Again he writes, “in the same way that the cosmos is much larger than we ever imagined, we ourselves are something greater than we had intuited by introspection. We’re now getting the first glimpse of the vastness of inner space. .. What a perplexing masterpiece the brain is, and how lucky we are to be in a generation that has the technology and the will to turn our attention to it. It is the most wondrous thing in the universe, and it is us.”

I find this language both inspiring and a bit daunting—it is always humbling to confront the reality of the vastness of what we don’t know (yet) – and in fact may never know.

But I think that even as lay people we have a hint.

In a telling way Eagleman uses computer terminology throughout Incognito. I noted the use of the term “subroutine”, which is the same term programmers use for chunks of programming that perform a specific (habitual or repetitive) task, often triggered by a stimulus (mouse click).

And of course the entire brain itself is referred to as a vast network of interconnected cells that can even develop and grow (neuroplasticity).

What I’m suggesting here again is that our experience with our own technology, primitive as it may be in comparison to what Life itself has revealed to us as our own hardware and software — we do understand that the mental component and its level of intelligence can be programmed to exist and manifest its conceptual will within a human-created inanimate system (computer)—but only as a result of a large and powerful network of minds (programming team) creating the machine (“In Our Image” –I could not resist…)

In just this way our response to our findings both in what Eagleman calls the “vastness of inner space” as well as our discoveries of the macro universe (outer space) can appropriately first be awe and reverence—and then the inevitable expansion of our current religion (Science) to drop our prejudice against immaterial reality and intelligence (sometimes called Spirit) and being an earnest inquiry into reality that embraces both empiricism (science and experimentation) and awareness (sensory information that goes against “common sense”).

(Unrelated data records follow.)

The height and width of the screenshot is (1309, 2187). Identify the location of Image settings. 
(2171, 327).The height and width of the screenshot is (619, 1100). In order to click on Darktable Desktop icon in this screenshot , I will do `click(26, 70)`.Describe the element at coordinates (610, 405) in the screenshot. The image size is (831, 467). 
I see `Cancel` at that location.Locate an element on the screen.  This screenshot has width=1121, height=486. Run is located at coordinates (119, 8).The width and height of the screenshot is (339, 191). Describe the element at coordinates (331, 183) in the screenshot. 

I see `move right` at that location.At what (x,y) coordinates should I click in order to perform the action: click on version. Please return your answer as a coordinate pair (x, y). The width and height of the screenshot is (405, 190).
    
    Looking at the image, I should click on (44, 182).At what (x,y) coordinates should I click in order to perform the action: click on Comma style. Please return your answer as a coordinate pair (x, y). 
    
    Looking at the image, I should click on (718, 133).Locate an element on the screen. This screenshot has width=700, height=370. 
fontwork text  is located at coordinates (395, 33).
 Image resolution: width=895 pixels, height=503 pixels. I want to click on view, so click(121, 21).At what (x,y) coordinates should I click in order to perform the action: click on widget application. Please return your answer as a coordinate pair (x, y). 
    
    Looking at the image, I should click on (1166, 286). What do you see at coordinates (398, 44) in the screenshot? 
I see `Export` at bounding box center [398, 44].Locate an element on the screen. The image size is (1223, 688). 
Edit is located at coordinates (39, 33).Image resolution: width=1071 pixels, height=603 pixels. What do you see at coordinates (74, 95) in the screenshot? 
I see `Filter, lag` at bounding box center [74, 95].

Perhaps the reverence for the immensity of what exists as opposed to what we currently think we are can be inspired by the following statistic in the opening pages of Incognito: The Secret Lives of the Brain, where Eagleman writes, “There are as many connections in a single cubic centimeter of brain tissue as there are stars in the Milky Way galaxy.”

When you combine the implications of the “vastness of inner space” suggested in this comparison with the suppositions of quantum physics—that suggest that everything unfolds out of a potentiality that is not realized until an Observer/Mind/Consciousness perceives it.

So that just as it took a mind (programming team) to conceive of our primitive simulation of what nature has created in our own craniums, we can only imagine the level of Mind that must ultimately exist within us, and without us.